It Takes a Community
Code alone doesn’t cause this to happen. As in the proverb, “it takes a village to raise a child,” it takes a community to create a healthy open source project. All participants in an open source ecosystem have the opportunity to shape and improve the software. Users can identify features they need, and contribute code upstream. Everyone has a chance to make a difference.
An open source project has the best chance of growing into a successful ecosystem if the entire community around it takes an active role. This includes everyone from code committers, users, documentation writers, software vendors, platform vendors, and integrators.
Diversity Makes Us Stronger
In the open source world, community is not a construct defined by physical location. It’s defined by sharing attitudes, interests, and goals. By its nature, an open source community spans geography, political affiliations, religion, and life experience. There are no arbitrary boundaries of company, country, or even language. People from all backgrounds with diverse perspectives can participate.
This diversity is what makes a healthy community thrive. Diversity of thought, diversity of experience, and diversity of opinions make us stronger by presenting us opportunities to solve problems collaboratively.
When people are suddenly immersed in this culture of collaboration, it’s sometimes difficult. The world at large often teaches people to distrust or fear others. Many people have a learned “us versus them” mentality. It’s not always easy to communicate, let alone collaborate. We don’t all sing Kumbaya and magically get along and agree with each other.
That’s why we have a code of conduct in the Cloud Foundry community that asks people to be respectful. Our core value is kindness. We encourage community members to be kind when interacting with each other. To show respect. To listen. To be inclusive. We strive to make everyone in the community feel welcome, regardless of their background, or how much they contribute.
Abby Kearns
Abby Kearns is the Executive Director for the Cloud Foundry Foundation. She is a true tech veteran, with an 18-year career spanning product marketing, management and consulting at a mix of Fortune 500 and startup companies. At the Cloud Foundry Foundation, Abby was responsible for structuring and executing operational and strategic initiatives, as well as leading the User Advisory Board and Industry Special Interest Groups. Prior to joining the Foundation, she was part of the product management team at Pivotal, focusing on Pivotal Cloud Foundry.
At Cloud Foundry, we encourage inclusion. At our conferences, we invite speakers from all aspects of our community, ensuring that diverse perspectives are shared. This year, we actually have more women giving keynotes than men at our upcoming Silicon Valley Summit, which sadly, is not typical in this industry.
These community values are not only good for the project; they’re good for you as a human being. Learning to work with others with different and even opposing viewpoints and ideas is an opportunity to practice tolerance and inclusiveness, and even to embrace differences. “Fear needs to reject differences,” his Holiness the Gyalwang Drukpa said recently in the Buddhist Tricycle Magazine. “Diversity strengthens us. Diversity is not something to be tolerated–it is to be celebrated. We should welcome it with curiosity, delight, and joy.”
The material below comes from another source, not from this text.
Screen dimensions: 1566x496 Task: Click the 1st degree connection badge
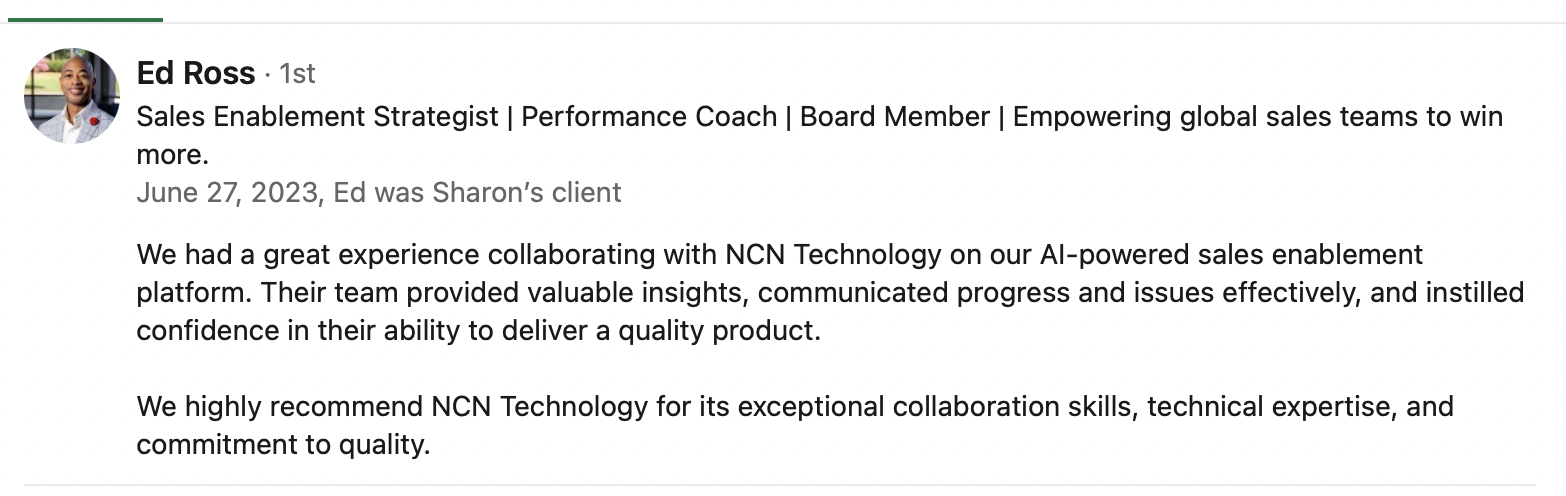[x=297, y=74]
Beyond open source being good for business, I’d argue that being part of an open source community is good for you as a human being. Learning to collaborate, to listen to others, to embrace diversity, can make you a better person. When you adopt kindness as a guiding principle, it makes you reflect on the words you use and the promises you make. It makes you more mindful. And when you can let go of the need to always be right, you might even learn and grow.
Collaborative R&D Strengthens Projects
Diversity is key to moving the industry forward; it helps us foster a sustainable and open community, and enables innovation to flourish. Collaborative R&D is where open source really drives real value.
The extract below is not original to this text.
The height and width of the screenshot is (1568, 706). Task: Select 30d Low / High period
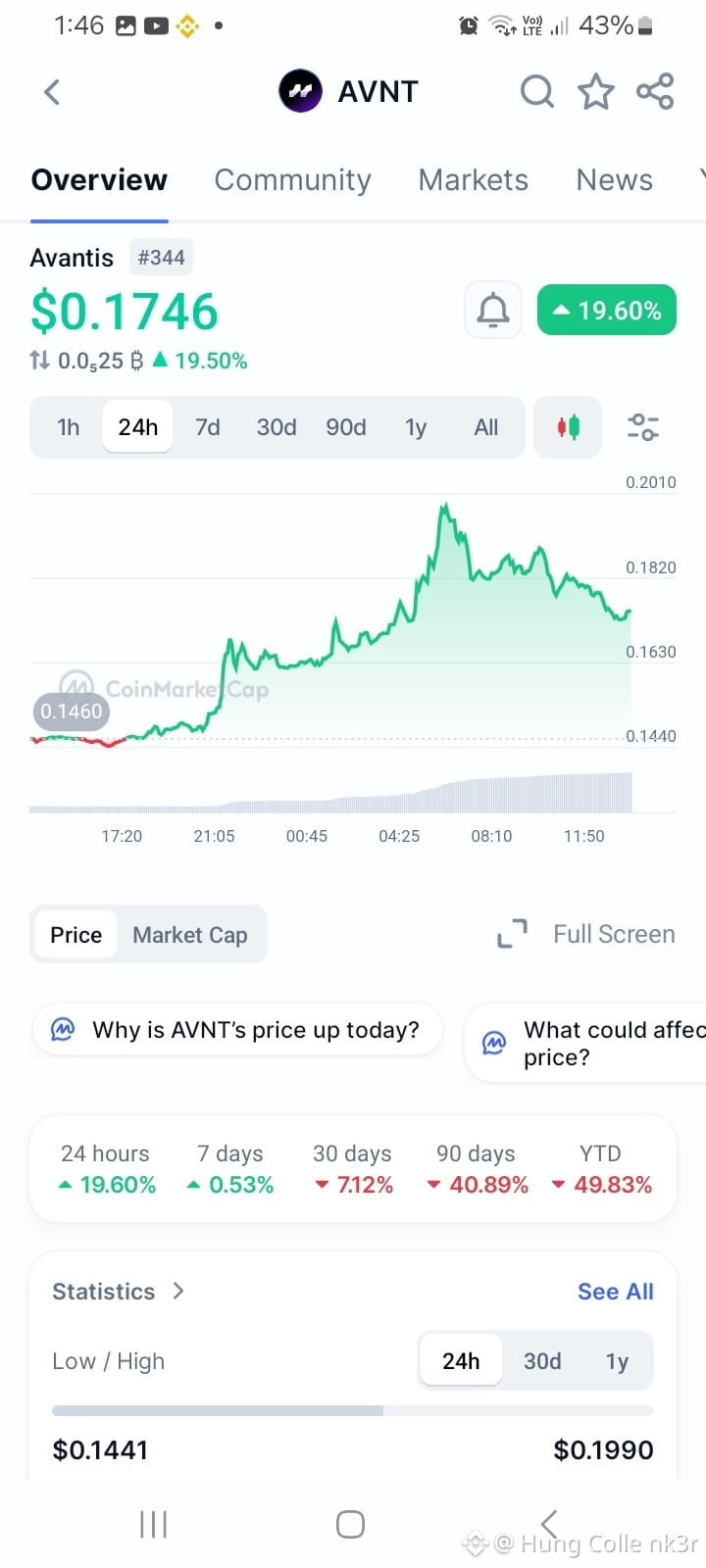point(542,1361)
Open Source fosters collaboration within a project, but also among other open source projects. For example, in the Cloud Foundry community, we have a great relationship with OpenStack, the Cloud Native Computing Foundation (CNCF), the Eclipse Foundation, and many others. The Open Service Broker API project we announced last year was a way to take the Cloud Foundry Service Broker API, an industry-leading technology, and make it available across other platforms and communities. The collective work of multiple communities, in this case, benefits the greater good of all of them.
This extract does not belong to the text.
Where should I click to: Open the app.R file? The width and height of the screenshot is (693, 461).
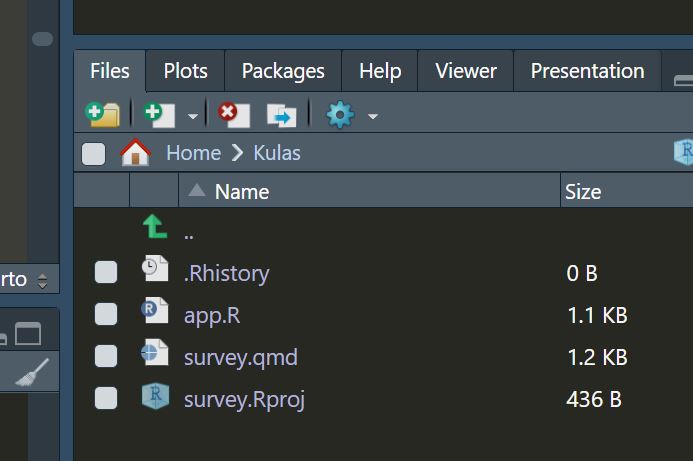tap(212, 315)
When an open source project thrives it attracts users, and over time its collective base of developers can be larger than of its non-open counterpart. One could argue that due to the diversity of thought, open source has an advantage over its closed, proprietary counterpart. Over time, as more people become part of the community around a project, the potential for accelerated problem solving expands even further. When so many people are invested in the outcome, and in the continued innovation around it, a community-led project or platform has a greater chance of success.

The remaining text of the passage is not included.